- _PROBLEM DETAILS_: From the line containing "You are a computer-use agent. The" to the very last line of the data below, transcribe everything exactly and nothing more.

- _MATERIAL TO PROCESS_:
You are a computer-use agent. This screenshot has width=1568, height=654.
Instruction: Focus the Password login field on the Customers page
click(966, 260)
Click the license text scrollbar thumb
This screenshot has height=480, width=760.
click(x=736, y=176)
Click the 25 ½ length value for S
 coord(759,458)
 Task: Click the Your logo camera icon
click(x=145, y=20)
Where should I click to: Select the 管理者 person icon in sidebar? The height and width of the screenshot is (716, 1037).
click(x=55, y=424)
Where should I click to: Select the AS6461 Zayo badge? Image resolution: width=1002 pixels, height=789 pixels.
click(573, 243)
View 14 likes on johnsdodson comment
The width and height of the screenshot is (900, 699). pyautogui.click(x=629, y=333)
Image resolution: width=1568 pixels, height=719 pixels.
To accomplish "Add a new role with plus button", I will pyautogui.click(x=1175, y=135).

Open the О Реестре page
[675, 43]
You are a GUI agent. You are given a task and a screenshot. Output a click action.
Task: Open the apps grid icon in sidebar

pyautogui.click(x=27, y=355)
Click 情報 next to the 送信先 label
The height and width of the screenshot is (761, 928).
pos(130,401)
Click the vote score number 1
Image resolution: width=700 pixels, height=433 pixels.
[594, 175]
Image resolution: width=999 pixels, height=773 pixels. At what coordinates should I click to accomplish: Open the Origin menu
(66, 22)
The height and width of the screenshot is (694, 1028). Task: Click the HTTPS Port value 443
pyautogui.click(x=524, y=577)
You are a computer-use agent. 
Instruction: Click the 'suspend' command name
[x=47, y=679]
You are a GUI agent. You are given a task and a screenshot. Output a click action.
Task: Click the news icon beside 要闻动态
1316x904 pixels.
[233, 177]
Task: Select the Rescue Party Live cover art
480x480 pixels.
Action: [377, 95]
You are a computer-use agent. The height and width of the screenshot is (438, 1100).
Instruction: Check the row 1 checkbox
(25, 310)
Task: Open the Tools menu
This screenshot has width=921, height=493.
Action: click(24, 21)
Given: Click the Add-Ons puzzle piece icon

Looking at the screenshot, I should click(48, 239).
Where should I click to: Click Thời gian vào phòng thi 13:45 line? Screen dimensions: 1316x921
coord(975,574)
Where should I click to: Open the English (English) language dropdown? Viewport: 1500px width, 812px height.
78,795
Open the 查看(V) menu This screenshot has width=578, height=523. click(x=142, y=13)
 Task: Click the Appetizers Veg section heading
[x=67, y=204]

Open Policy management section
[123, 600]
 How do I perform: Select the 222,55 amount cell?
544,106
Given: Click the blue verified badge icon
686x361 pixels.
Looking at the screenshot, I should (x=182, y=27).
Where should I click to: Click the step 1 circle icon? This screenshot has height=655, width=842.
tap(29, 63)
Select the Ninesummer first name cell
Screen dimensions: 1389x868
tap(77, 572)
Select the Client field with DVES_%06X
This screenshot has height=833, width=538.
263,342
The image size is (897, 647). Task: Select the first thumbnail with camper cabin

- _RESPONSE TO THE TASK_:
You are a computer-use agent. The height and width of the screenshot is (438, 1100).
Instruction: Check the row 1 checkbox
(25, 310)
Task: Open the Tools menu
This screenshot has width=921, height=493.
Action: click(24, 21)
Given: Click the Add-Ons puzzle piece icon

Looking at the screenshot, I should click(48, 239).
Where should I click to: Click Thời gian vào phòng thi 13:45 line? Screen dimensions: 1316x921
coord(975,574)
Where should I click to: Open the English (English) language dropdown? Viewport: 1500px width, 812px height.
78,795
Open the 查看(V) menu This screenshot has width=578, height=523. click(x=142, y=13)
 Task: Click the Appetizers Veg section heading
[x=67, y=204]

Open Policy management section
[123, 600]
 How do I perform: Select the 222,55 amount cell?
544,106
Given: Click the blue verified badge icon
686x361 pixels.
Looking at the screenshot, I should (x=182, y=27).
Where should I click to: Click the step 1 circle icon? This screenshot has height=655, width=842.
tap(29, 63)
Select the Ninesummer first name cell
Screen dimensions: 1389x868
tap(77, 572)
Select the Client field with DVES_%06X
This screenshot has height=833, width=538.
263,342
The image size is (897, 647). Task: Select the first thumbnail with camper cabin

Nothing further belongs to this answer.